Required work -
The answer must consist of the entries, copied exactly and in full.

Dataset entries:
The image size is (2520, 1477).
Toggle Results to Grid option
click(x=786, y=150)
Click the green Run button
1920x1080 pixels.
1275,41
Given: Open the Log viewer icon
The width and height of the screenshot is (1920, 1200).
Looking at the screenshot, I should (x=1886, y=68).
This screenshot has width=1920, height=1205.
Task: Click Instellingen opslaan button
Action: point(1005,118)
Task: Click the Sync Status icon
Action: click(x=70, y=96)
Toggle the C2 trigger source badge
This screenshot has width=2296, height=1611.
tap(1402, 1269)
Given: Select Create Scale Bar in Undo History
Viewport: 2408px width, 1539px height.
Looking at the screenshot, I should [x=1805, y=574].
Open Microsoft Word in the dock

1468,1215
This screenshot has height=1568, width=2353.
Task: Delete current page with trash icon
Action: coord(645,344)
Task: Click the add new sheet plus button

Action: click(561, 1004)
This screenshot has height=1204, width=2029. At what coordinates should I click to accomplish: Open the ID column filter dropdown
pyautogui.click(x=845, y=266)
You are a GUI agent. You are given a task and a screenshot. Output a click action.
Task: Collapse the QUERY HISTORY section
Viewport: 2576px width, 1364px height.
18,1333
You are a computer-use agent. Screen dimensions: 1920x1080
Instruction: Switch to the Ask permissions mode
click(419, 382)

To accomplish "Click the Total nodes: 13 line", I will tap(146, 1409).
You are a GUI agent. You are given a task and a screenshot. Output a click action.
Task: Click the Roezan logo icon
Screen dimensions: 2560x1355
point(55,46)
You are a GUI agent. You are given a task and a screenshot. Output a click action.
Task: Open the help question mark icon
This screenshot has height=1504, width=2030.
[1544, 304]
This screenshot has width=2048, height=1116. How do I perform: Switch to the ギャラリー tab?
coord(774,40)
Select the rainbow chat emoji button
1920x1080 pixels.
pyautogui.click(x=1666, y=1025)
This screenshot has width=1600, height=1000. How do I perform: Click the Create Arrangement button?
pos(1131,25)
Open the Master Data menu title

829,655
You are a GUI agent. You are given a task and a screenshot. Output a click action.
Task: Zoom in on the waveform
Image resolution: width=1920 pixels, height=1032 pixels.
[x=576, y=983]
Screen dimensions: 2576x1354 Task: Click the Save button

Result for this task -
The image size is (2520, 1477).
Toggle Results to Grid option
click(x=786, y=150)
Click the green Run button
1920x1080 pixels.
1275,41
Given: Open the Log viewer icon
The width and height of the screenshot is (1920, 1200).
Looking at the screenshot, I should (x=1886, y=68).
This screenshot has width=1920, height=1205.
Task: Click Instellingen opslaan button
Action: point(1005,118)
Task: Click the Sync Status icon
Action: click(x=70, y=96)
Toggle the C2 trigger source badge
This screenshot has width=2296, height=1611.
tap(1402, 1269)
Given: Select Create Scale Bar in Undo History
Viewport: 2408px width, 1539px height.
Looking at the screenshot, I should [x=1805, y=574].
Open Microsoft Word in the dock

1468,1215
This screenshot has height=1568, width=2353.
Task: Delete current page with trash icon
Action: coord(645,344)
Task: Click the add new sheet plus button

Action: click(561, 1004)
This screenshot has height=1204, width=2029. At what coordinates should I click to accomplish: Open the ID column filter dropdown
pyautogui.click(x=845, y=266)
You are a GUI agent. You are given a task and a screenshot. Output a click action.
Task: Collapse the QUERY HISTORY section
Viewport: 2576px width, 1364px height.
18,1333
You are a computer-use agent. Screen dimensions: 1920x1080
Instruction: Switch to the Ask permissions mode
click(419, 382)

To accomplish "Click the Total nodes: 13 line", I will tap(146, 1409).
You are a GUI agent. You are given a task and a screenshot. Output a click action.
Task: Click the Roezan logo icon
Screen dimensions: 2560x1355
point(55,46)
You are a GUI agent. You are given a task and a screenshot. Output a click action.
Task: Open the help question mark icon
This screenshot has height=1504, width=2030.
[1544, 304]
This screenshot has width=2048, height=1116. How do I perform: Switch to the ギャラリー tab?
coord(774,40)
Select the rainbow chat emoji button
1920x1080 pixels.
pyautogui.click(x=1666, y=1025)
This screenshot has width=1600, height=1000. How do I perform: Click the Create Arrangement button?
pos(1131,25)
Open the Master Data menu title

829,655
You are a GUI agent. You are given a task and a screenshot. Output a click action.
Task: Zoom in on the waveform
Image resolution: width=1920 pixels, height=1032 pixels.
[x=576, y=983]
Screen dimensions: 2576x1354 Task: Click the Save button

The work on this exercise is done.